◆ Exercise instructions: Can you show each line of the data below that contains the word "section", copied in full?

◆ Data records:
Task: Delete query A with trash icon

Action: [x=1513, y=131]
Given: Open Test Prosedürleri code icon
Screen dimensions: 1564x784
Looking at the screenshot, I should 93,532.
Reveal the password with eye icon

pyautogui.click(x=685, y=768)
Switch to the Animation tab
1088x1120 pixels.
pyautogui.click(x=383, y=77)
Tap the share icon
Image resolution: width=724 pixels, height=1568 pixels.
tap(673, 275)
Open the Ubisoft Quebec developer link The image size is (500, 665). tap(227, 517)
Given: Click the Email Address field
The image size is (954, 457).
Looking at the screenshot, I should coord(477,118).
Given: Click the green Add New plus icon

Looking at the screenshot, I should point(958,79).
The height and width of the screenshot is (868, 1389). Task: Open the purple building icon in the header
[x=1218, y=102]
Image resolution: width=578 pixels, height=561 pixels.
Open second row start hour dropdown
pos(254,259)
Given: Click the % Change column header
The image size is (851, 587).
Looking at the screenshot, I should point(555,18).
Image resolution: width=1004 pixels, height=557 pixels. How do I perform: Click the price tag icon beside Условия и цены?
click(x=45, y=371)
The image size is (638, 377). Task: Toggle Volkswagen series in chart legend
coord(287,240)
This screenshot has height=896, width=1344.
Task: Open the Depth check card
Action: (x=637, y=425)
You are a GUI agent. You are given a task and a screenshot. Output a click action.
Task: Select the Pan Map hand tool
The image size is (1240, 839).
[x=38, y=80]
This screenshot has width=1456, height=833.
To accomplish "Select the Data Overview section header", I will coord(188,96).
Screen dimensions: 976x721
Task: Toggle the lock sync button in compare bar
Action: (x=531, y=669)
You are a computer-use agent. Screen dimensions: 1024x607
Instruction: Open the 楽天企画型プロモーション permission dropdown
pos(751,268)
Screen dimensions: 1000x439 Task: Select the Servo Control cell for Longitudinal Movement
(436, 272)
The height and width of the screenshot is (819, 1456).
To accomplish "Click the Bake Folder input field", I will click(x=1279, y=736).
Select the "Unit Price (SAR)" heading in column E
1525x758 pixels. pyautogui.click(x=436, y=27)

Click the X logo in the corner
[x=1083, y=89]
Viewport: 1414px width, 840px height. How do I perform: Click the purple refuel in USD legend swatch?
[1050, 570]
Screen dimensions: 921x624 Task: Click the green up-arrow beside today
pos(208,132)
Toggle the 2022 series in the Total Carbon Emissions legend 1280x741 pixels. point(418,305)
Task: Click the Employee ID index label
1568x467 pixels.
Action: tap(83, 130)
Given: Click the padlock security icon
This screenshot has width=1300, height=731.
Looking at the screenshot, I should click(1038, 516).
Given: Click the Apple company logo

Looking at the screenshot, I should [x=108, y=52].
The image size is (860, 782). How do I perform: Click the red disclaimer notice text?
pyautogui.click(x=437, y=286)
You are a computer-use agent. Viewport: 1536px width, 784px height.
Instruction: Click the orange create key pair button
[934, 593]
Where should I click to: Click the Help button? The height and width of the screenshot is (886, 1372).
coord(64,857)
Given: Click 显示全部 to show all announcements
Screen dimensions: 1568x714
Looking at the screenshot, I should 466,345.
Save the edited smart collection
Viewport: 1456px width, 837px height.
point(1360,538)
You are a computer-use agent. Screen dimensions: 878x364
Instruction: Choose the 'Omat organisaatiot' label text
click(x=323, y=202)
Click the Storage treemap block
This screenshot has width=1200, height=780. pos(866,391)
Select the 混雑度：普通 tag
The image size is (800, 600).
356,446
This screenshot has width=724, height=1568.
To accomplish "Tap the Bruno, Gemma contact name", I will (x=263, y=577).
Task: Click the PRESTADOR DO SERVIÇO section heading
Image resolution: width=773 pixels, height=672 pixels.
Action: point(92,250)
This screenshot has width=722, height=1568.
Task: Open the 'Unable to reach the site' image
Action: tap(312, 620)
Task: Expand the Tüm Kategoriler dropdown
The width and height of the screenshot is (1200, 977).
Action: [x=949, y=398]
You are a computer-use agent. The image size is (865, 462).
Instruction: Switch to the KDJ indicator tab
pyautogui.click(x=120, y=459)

◆ Solution to this problem:
To accomplish "Select the Data Overview section header", I will coord(188,96).
Task: Click the PRESTADOR DO SERVIÇO section heading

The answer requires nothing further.